The Cucumber feature test looks like this:
Feature: Mobile Access
In order to ensure that location updates are captured
School Bus Location providers
want to have data they send stored on the siteScenario: Update Location
When bus named “lion” in the “eanes” district with a id of “1234″ goes to “32,-97″
When I go to the bus “1234″ page
Then json has an object called “buses”
And json has a record “1234″ in “buses” with “lat” value “32″
And json has a record “1234″ in “buses” with “lng” value “-97″
There’s is some code behind this feature that calls the web page and gets the JSON response back. The code that actually does the work in the bus controller is even simpler:
The at routine takes location updates just parses the parameters and stuffs it into our cache.

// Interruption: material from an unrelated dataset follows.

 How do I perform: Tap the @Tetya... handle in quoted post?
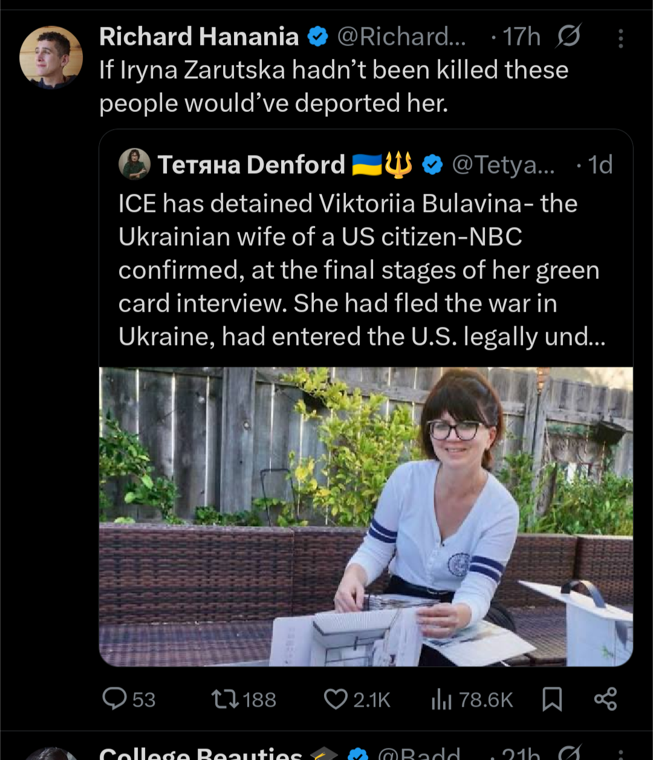tap(503, 165)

For now, we’ll ignore names and district data.
def at
Rails.cache.write params[:id], “#{params[:lat]},#{params[:lng]},#{params[:name]},#{params[:district]}”, :raw=>:true, :unless_exist => false, :expires_in => 5.minutes
render :nothing => trueend
The code that returns the location (index) pulls the string out of the cache and returns the value as simple JSON.
def index
data = Rails.cache.read(params[:id], :raw => true).split(‘,’)
if data.nil?
render :nothing => true
else
render :json => {:buses => { params[:id].to_sym => { :lat => data[0], :lng => data[1] } } }
endend
Not much to it! It’s handy that Rails has memcache support baked right in! I just had to add a line to the environment.rb file and start my memcached server.